“The founder of the Taleban movement in Afghanistan, Mullah Mohammad Omar, says his forces are close to controlling the whole country, bringing his plan for enforcing Sharia law throughout Afghanistan closer to reality.” BBC News
“Pakistan has signed a peace deal with a Taleban group that will lead to the enforcement of the Islamic Sharia law in the restive Swat valley.” BBC News
Can you guess the dates tied to these two BBC article quotations? The first quote is from August 13, 1998, nearly a year after the ultra-conservative Sunni Pashtun group known as the Taliban began instating their fiercely oppressive Deobandi (with a hint of Saudi Wahhabism for flavor) brand of Sharia law. The second quote is from this week! On February 16th, 2009 The Pakistani government caved to Taliban demands for implementation of an entirely separate legal system for the Swat Valley, one bound to the tenets of Sharia law.
Major General Tarik Khan, commander of Pakistan’s Frontier Corps, recently swore that, “If they (the insurgents) do not lay down their arms, we will kill them. There is no other way to bring this to a close.” It seems this fiery sentiment has dried up.
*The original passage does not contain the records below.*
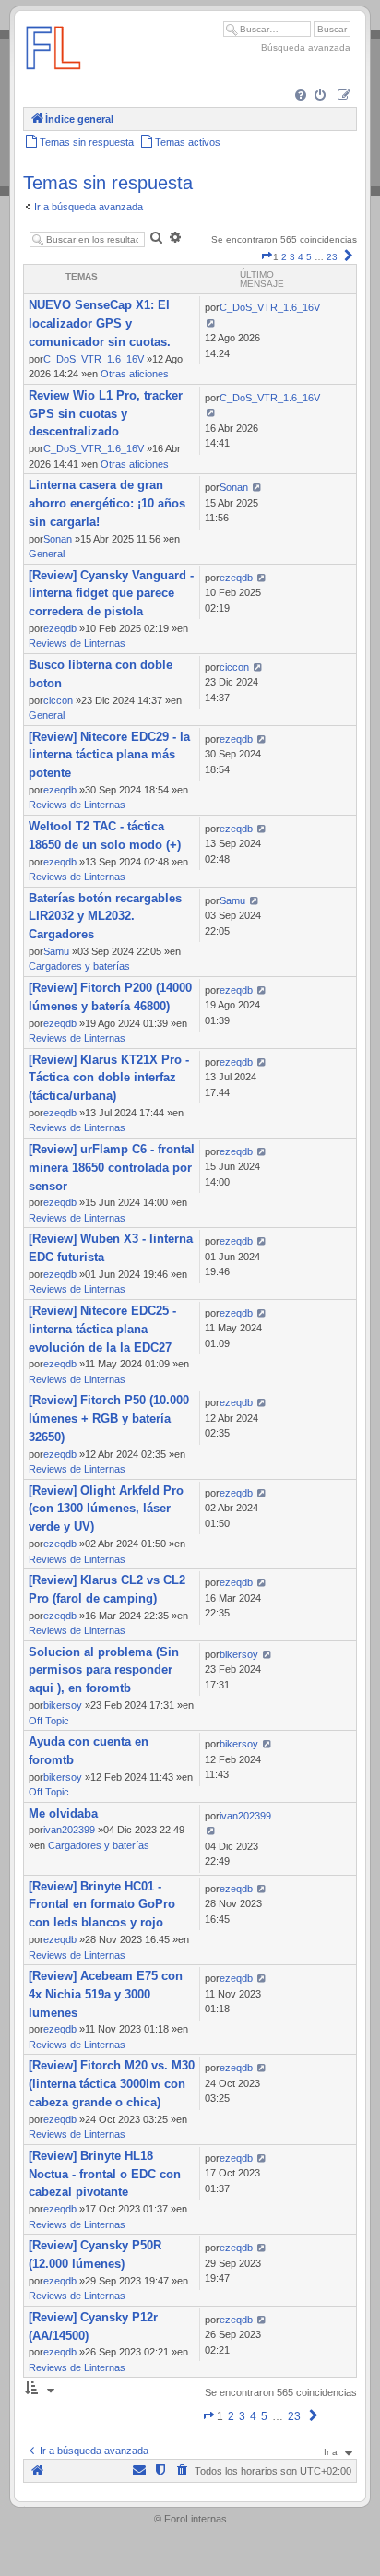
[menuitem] (302, 96)
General (47, 553)
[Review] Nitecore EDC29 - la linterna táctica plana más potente (109, 755)
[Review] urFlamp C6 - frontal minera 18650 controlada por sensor (112, 1167)
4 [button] (300, 257)
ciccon (58, 700)
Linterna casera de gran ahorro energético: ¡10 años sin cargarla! (107, 503)
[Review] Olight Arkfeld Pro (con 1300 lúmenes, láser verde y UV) (106, 1509)
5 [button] (309, 257)
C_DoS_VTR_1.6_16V (93, 358)
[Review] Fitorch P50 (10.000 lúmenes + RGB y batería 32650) (109, 1418)
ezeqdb (60, 628)
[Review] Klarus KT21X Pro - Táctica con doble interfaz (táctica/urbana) (109, 1078)
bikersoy (62, 1705)
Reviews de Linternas (77, 643)
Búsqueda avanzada (305, 47)
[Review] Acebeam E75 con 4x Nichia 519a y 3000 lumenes (106, 1994)
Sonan (57, 538)
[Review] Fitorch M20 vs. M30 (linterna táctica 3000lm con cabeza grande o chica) (112, 2083)
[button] (266, 257)
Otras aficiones (135, 373)
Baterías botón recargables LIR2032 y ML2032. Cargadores (105, 916)
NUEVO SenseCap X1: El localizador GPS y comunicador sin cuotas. (100, 323)
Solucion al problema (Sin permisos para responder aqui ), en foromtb (104, 1670)
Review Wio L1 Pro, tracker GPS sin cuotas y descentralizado (106, 413)
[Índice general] (53, 78)
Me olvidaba (63, 1813)
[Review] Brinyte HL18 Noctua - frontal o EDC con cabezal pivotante (105, 2174)
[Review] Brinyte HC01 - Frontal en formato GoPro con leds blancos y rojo (102, 1904)
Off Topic (49, 1720)
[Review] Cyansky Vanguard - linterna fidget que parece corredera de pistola (111, 593)
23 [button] (332, 257)
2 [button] (284, 257)
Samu (56, 951)
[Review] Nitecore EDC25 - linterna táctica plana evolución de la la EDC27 (102, 1329)
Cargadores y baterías (79, 966)
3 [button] (292, 257)
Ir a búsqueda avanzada (88, 206)
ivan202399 (69, 1829)
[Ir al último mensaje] (211, 322)
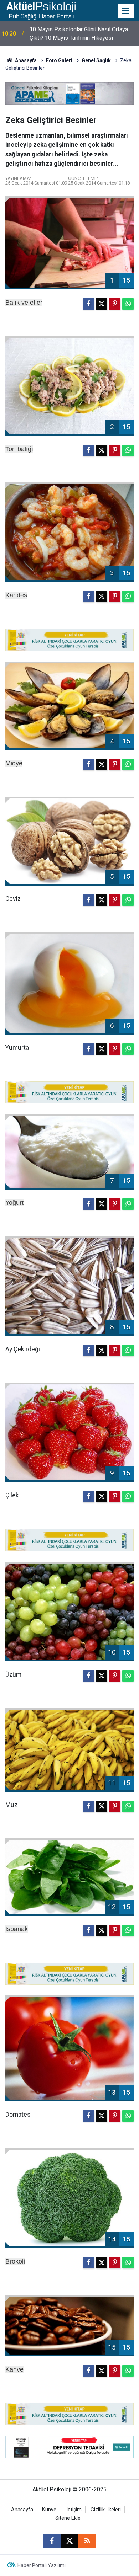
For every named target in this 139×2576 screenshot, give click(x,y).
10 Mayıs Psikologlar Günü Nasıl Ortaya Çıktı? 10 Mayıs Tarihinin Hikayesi (79, 33)
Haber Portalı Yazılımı (41, 2565)
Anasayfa (25, 60)
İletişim (73, 2510)
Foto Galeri (59, 60)
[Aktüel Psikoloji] (40, 10)
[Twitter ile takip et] (69, 2541)
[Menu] (125, 11)
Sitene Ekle (68, 2518)
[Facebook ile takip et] (52, 2541)
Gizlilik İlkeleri (106, 2510)
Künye (49, 2510)
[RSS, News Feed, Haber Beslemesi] (87, 2541)
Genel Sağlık (96, 60)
Of course nothing ever happens in a bubble, and there is a long-running conflict in the Swat Valley that helps explain some of this tension over secular Pakistani law and its Sharia counterpart. It’s time for a little history lesson. The area known as Malakand, which comprises Chitral, Swat and Dir, is a province of Pakistan in the northwestern part of the country. Originally a series of principalities, these small states were willingly annexed by Pakistan in 1969. Supposedly the locals of the region have wished for freedom from the complicated and corrupt British-born legal system of Pakistan since then. Before 1969 the people of Swat ruled themselves with a version of Sharia law descended from ancient tribal beliefs. This recent reinstitution of Sharia law, the will of the people according to Ameer Hussain Hoti, Chief Minister of the North Western Frontier Province, came on the heels of a long and bitter battle between Pakistani troops and local militias using the name Taliban (they do have members of that dethroned government in their midst). The return to Sharia law in Malakland was the final sticking point in a cease fire deal.